[Stored data entries]
= = = = =
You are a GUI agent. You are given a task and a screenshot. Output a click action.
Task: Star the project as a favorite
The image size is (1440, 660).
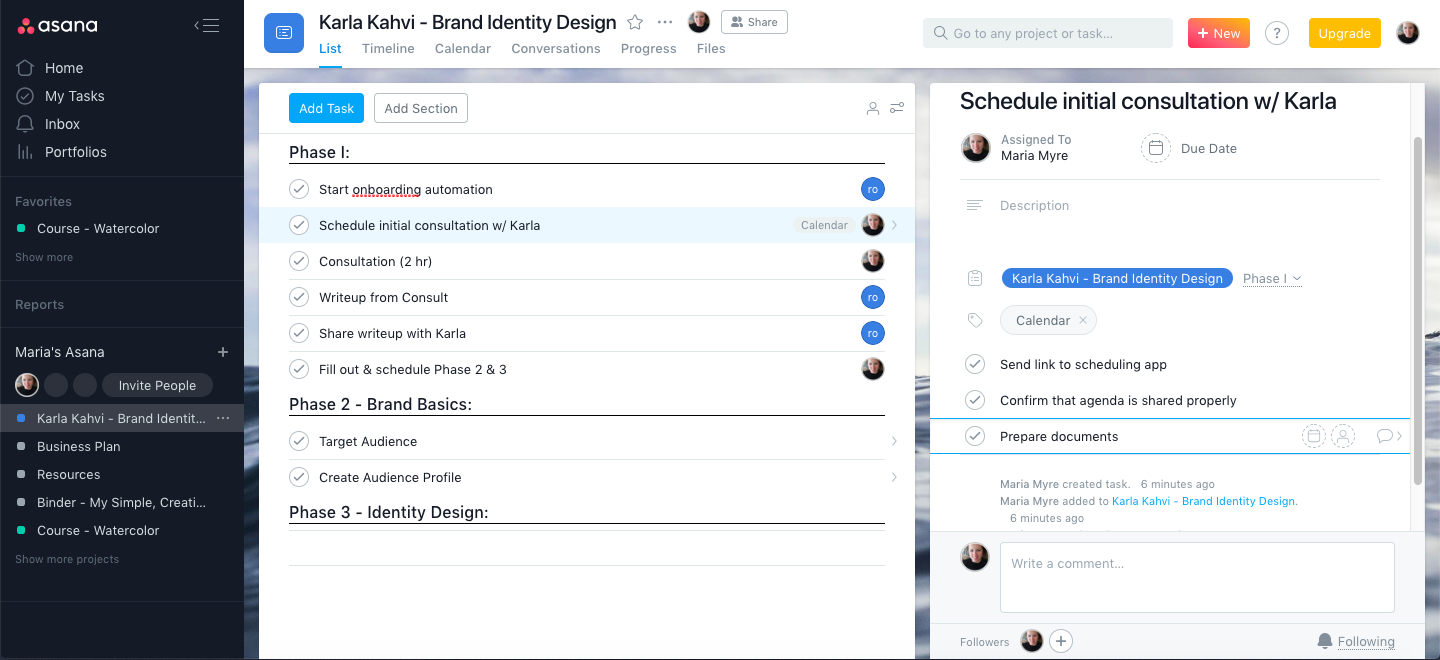click(x=635, y=22)
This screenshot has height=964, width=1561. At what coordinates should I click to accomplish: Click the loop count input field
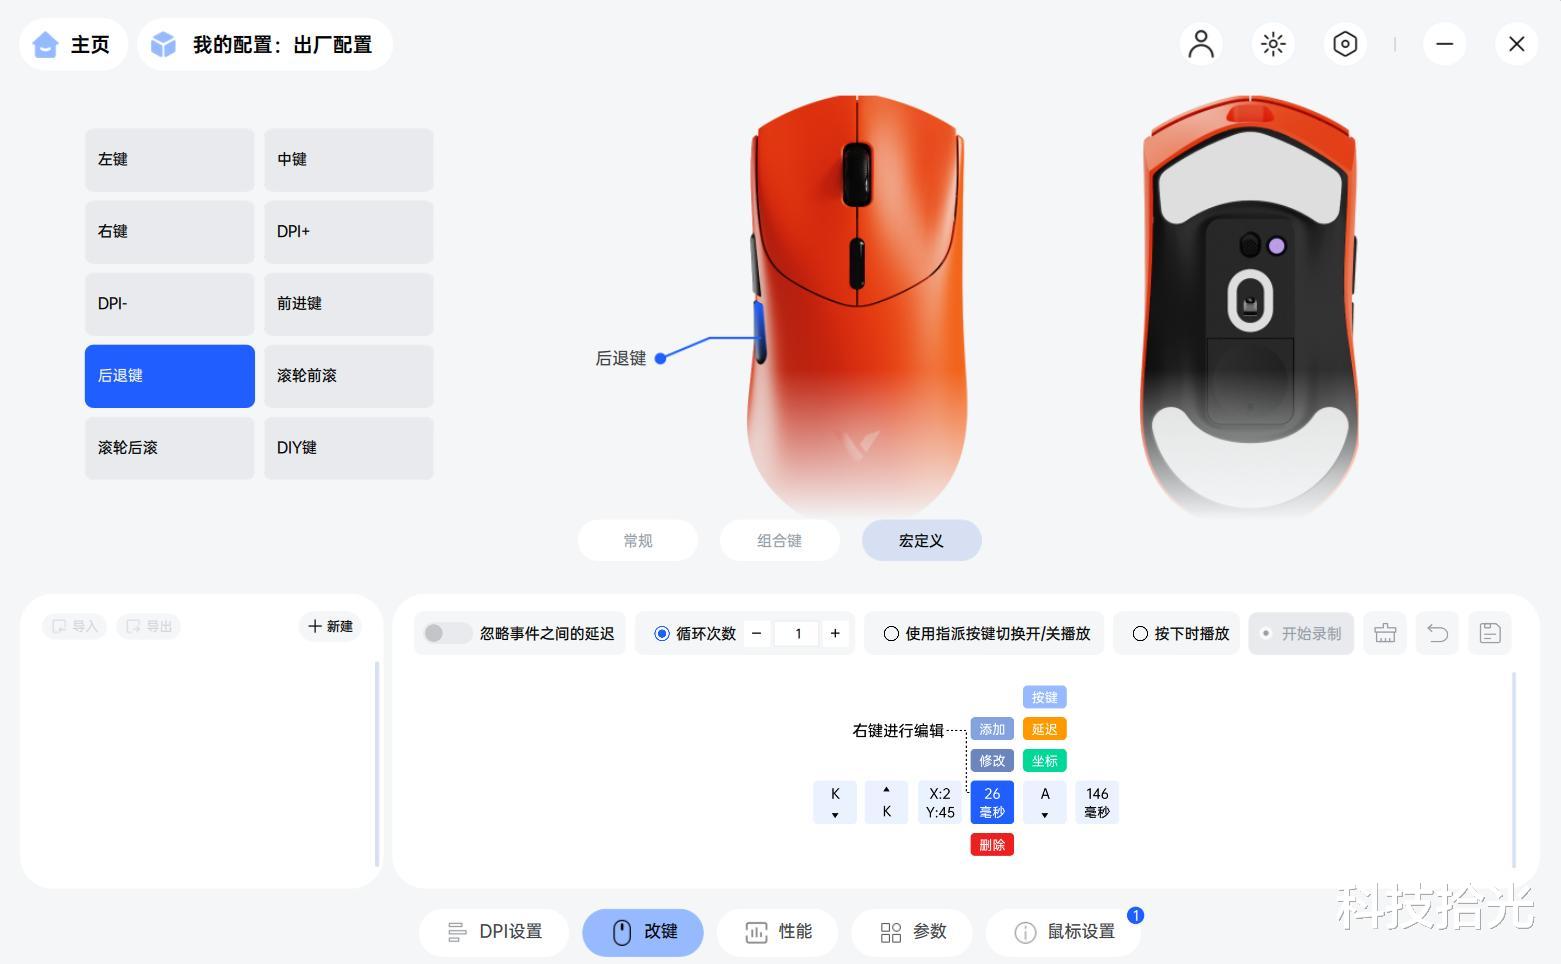click(797, 633)
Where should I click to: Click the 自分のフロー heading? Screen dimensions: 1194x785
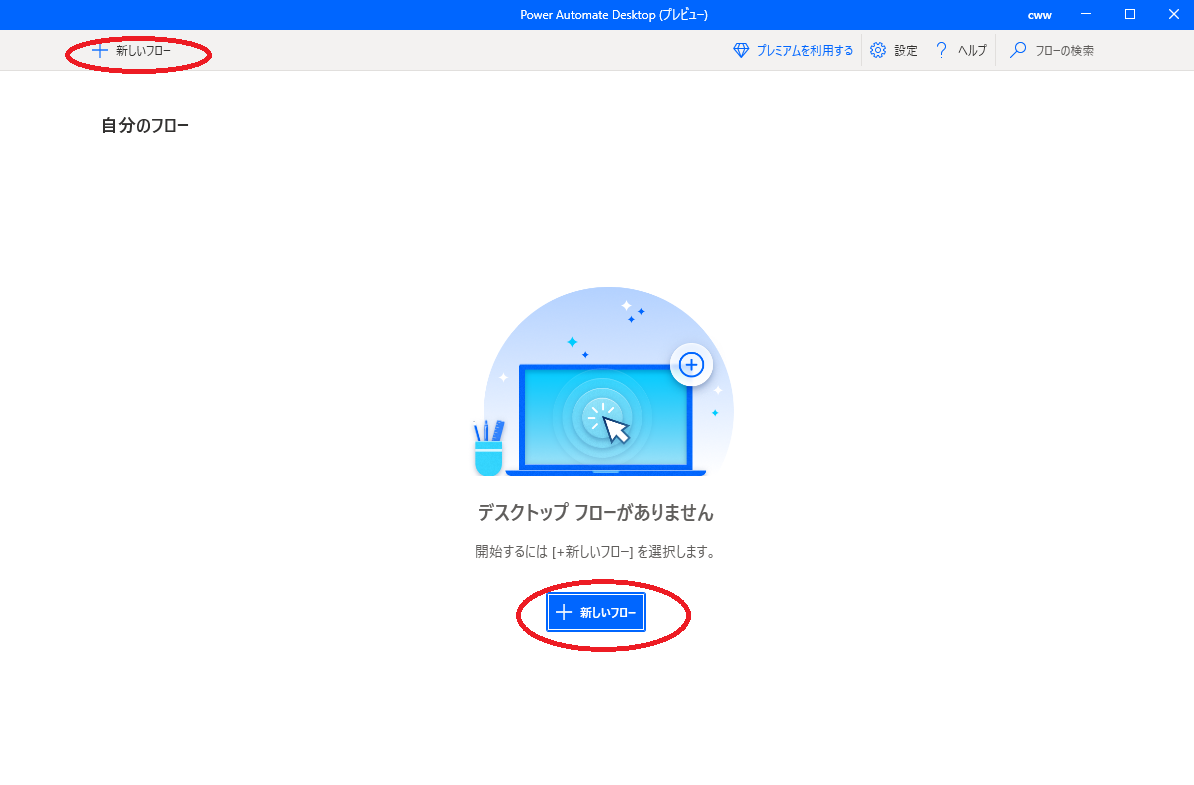pyautogui.click(x=145, y=126)
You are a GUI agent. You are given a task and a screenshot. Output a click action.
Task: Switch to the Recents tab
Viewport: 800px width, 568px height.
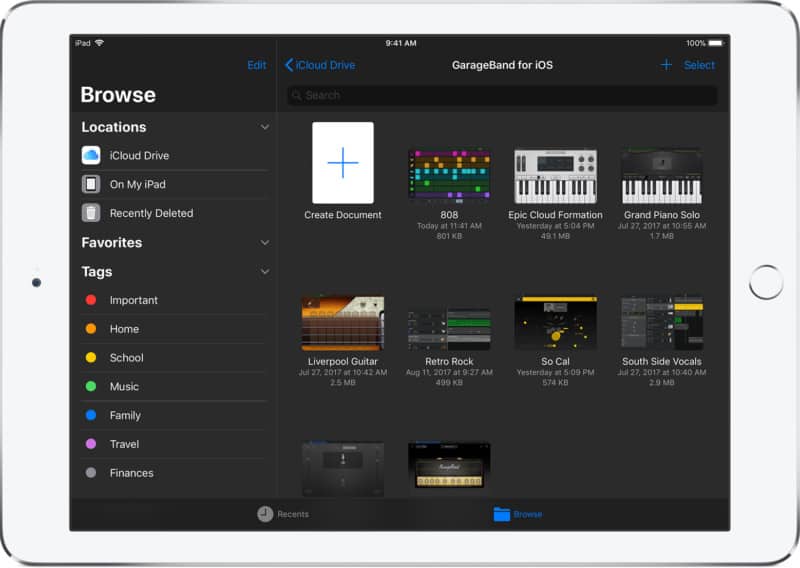(283, 514)
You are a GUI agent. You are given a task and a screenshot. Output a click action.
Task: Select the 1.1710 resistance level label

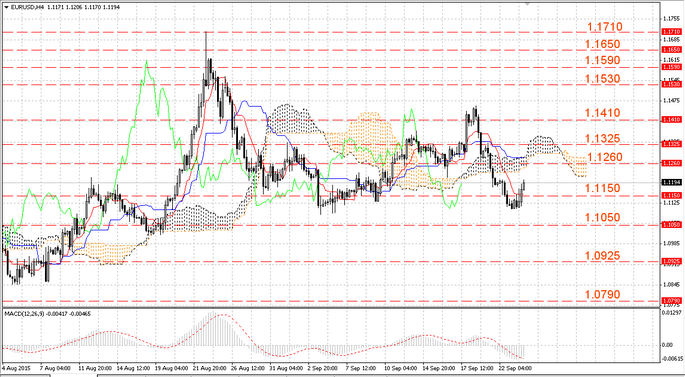[605, 27]
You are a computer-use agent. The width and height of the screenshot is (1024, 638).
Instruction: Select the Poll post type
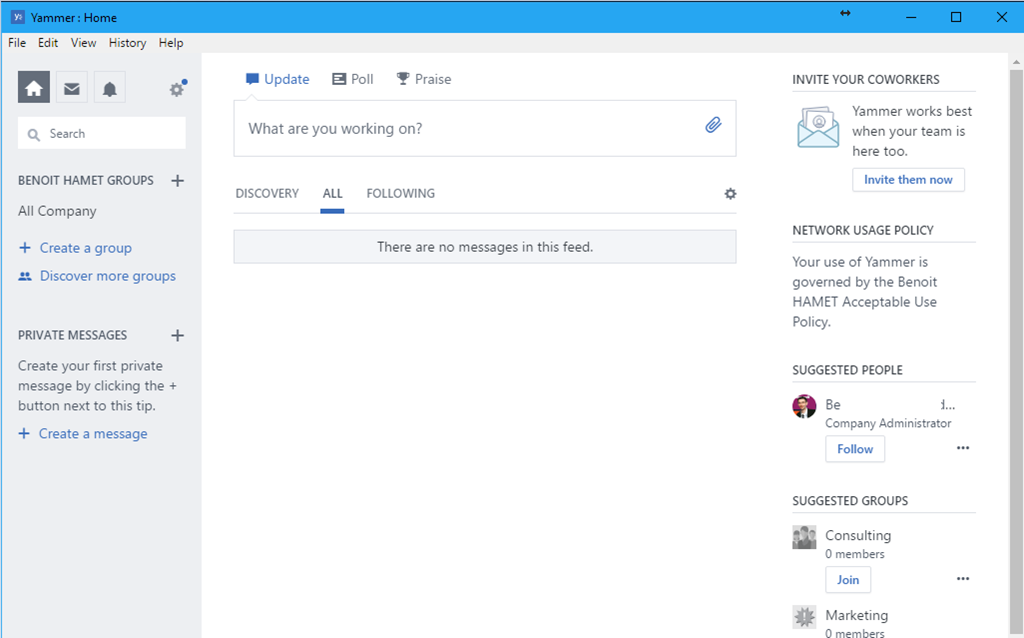click(352, 79)
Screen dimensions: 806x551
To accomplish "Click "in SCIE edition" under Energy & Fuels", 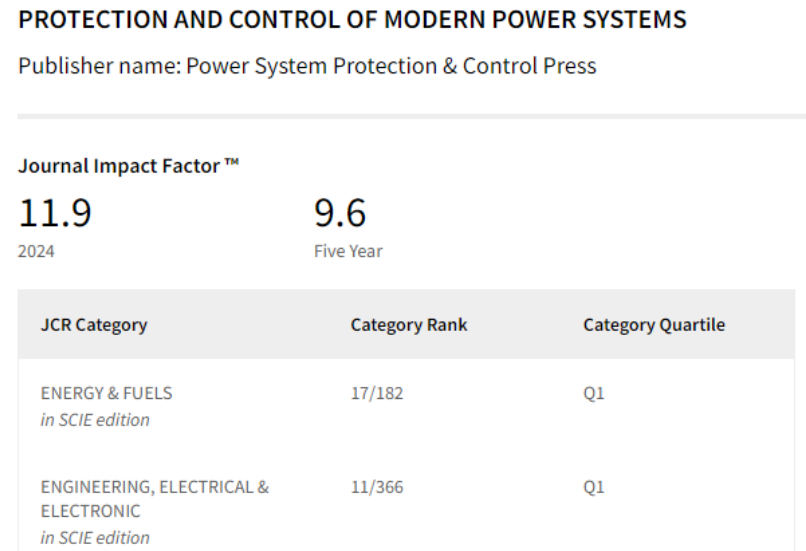I will click(95, 420).
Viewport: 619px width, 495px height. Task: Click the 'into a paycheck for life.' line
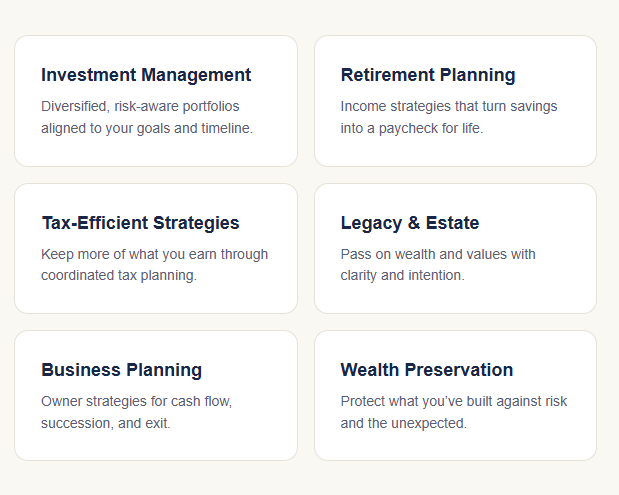tap(412, 129)
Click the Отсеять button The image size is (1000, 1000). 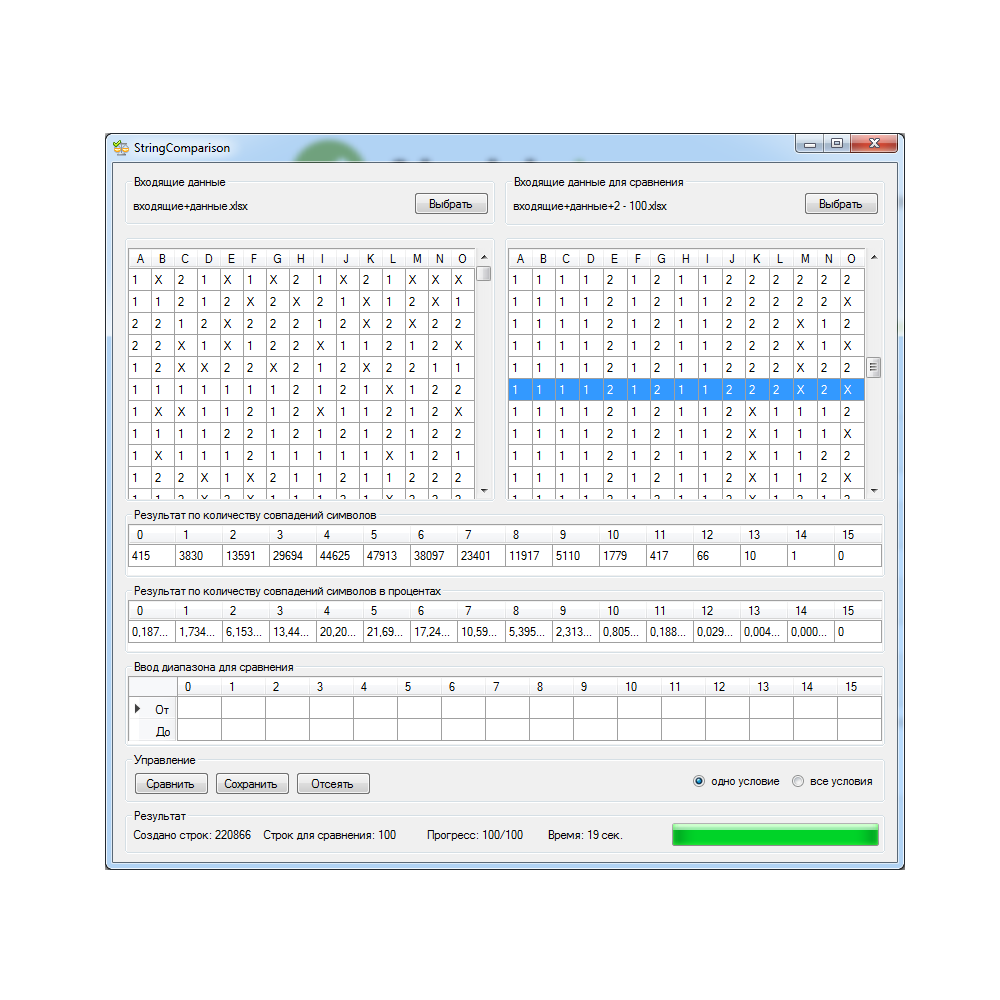(x=333, y=784)
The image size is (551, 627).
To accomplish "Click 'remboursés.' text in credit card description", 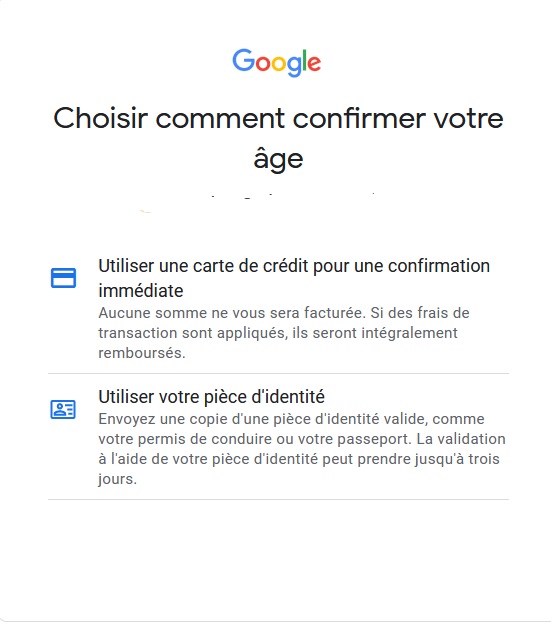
= = = = =
[What is required] Reproduce the records above exactly, but only from the line containing "The image size is (551, 627)." through the last line, both included, and without any pictures.

[Result for this exercise]
The image size is (551, 627).
To accomplish "Click 'remboursés.' text in credit card description", 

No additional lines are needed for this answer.